═══ DATA EXTRACTS ═══

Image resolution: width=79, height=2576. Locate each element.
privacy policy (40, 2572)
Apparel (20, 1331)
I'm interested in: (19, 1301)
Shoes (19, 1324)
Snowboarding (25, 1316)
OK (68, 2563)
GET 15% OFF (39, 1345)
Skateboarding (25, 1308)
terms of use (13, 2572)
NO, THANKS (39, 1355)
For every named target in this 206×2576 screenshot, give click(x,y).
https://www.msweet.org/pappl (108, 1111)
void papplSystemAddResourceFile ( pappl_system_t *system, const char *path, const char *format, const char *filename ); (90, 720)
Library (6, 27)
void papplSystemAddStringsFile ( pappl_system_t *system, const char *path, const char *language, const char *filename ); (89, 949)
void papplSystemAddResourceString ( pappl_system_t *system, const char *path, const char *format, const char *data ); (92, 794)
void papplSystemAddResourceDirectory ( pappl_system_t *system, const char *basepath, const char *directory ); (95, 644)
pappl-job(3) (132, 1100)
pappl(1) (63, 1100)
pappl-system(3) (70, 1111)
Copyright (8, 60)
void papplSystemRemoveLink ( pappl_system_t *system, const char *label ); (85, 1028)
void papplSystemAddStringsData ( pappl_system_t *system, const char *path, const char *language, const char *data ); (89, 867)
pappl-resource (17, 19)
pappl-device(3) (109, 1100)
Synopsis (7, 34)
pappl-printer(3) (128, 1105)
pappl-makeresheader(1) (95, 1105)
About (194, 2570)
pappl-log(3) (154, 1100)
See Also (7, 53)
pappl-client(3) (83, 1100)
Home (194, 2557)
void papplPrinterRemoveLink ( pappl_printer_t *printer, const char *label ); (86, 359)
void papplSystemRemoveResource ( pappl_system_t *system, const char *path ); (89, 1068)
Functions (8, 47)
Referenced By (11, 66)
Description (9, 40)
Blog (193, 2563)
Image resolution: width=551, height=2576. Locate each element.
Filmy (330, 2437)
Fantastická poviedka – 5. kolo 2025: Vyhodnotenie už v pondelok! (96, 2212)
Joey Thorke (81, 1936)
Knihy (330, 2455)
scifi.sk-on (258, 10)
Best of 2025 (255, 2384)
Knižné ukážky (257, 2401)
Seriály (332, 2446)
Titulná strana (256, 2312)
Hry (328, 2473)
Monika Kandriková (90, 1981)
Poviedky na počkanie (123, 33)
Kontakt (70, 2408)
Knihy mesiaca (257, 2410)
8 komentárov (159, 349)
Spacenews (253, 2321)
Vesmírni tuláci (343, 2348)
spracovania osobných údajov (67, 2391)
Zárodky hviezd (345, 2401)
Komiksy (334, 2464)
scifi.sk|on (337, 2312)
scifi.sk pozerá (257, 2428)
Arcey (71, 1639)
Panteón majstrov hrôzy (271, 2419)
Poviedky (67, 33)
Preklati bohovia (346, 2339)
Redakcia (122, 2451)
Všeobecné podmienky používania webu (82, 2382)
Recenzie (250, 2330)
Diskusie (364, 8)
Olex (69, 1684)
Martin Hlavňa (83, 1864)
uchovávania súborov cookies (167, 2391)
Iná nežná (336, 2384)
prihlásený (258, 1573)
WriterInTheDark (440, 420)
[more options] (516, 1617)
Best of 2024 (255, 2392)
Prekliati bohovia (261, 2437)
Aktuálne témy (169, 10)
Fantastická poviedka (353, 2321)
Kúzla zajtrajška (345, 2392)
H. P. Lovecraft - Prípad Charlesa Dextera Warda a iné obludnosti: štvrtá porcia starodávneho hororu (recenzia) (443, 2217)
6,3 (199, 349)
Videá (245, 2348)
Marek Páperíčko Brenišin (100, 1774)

═══

§ EXERCISE REQUIREMENTS: Count the lines of the data above where the string "label" shows up; reply with the number only.

§ SOLUTION TO THIS TASK: 2